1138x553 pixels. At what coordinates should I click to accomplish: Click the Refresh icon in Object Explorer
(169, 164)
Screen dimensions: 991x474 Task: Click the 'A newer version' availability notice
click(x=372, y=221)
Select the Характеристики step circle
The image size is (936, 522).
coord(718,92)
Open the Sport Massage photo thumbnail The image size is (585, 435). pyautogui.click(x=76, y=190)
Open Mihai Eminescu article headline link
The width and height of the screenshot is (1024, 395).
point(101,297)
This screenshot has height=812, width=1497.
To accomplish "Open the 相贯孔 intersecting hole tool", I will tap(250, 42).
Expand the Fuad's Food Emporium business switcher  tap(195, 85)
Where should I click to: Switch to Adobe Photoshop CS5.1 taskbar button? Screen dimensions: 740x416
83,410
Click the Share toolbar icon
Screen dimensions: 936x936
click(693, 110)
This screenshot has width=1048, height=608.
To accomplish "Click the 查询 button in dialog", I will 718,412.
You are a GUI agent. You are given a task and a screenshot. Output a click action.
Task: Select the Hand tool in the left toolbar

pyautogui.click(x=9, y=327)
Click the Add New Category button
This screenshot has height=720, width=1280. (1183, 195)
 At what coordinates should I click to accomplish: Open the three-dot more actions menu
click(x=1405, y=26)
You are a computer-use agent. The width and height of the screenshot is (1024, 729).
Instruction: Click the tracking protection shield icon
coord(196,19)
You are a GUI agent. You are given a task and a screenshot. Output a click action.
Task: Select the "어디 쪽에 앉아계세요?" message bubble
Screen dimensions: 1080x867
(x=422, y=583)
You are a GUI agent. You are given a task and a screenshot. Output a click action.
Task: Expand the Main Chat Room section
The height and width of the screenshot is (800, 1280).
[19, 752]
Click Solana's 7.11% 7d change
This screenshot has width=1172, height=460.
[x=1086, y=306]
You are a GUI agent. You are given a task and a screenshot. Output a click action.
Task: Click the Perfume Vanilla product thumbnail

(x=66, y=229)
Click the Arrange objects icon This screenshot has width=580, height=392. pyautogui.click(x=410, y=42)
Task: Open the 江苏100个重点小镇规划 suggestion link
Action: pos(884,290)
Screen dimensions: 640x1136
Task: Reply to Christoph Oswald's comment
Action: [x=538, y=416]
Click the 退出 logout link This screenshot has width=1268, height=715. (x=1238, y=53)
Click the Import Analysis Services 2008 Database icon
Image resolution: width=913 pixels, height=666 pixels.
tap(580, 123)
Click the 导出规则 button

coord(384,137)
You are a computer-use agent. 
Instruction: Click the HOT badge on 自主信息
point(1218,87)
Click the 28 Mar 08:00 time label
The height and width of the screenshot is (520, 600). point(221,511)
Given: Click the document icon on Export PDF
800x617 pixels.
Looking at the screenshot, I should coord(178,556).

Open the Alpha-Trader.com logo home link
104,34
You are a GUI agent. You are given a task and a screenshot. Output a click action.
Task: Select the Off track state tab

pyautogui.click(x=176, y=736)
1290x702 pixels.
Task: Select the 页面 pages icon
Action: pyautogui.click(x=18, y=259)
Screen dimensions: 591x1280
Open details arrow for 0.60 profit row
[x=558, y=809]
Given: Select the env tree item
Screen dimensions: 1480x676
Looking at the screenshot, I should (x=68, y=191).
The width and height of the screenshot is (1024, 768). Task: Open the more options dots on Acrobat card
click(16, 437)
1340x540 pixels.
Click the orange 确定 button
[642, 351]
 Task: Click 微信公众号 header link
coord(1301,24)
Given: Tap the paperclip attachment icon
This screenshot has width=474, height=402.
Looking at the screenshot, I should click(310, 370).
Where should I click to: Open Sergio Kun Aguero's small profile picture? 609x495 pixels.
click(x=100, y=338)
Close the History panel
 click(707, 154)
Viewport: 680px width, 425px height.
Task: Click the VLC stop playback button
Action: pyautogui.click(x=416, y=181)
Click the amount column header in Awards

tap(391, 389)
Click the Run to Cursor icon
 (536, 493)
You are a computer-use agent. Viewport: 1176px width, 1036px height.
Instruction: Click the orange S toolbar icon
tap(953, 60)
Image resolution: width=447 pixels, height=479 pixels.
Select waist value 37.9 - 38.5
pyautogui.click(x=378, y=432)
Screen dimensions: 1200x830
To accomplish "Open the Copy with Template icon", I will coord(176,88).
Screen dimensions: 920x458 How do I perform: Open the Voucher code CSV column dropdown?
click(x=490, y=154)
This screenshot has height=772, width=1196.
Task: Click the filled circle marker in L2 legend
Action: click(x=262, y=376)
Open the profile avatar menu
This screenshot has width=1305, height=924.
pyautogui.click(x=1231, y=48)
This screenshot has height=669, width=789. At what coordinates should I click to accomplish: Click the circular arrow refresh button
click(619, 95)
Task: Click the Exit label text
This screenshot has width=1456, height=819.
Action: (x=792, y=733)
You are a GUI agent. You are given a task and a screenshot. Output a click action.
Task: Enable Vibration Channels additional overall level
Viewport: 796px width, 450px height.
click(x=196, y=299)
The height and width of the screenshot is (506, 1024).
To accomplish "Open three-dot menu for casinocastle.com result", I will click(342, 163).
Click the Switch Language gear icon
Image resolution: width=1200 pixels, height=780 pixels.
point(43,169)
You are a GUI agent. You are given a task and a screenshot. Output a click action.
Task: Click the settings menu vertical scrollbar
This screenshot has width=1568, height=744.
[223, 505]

######

WORK ITEM:
Transcribe the records above from the line holding "Open the profile avatar menu" down to the line holding "Task: Click the Exit label text", inclusive, without adding anything.

EXPECTED ANSWER:
Open the profile avatar menu
This screenshot has width=1305, height=924.
pyautogui.click(x=1231, y=48)
This screenshot has height=669, width=789. At what coordinates should I click to accomplish: Click the circular arrow refresh button
click(619, 95)
Task: Click the Exit label text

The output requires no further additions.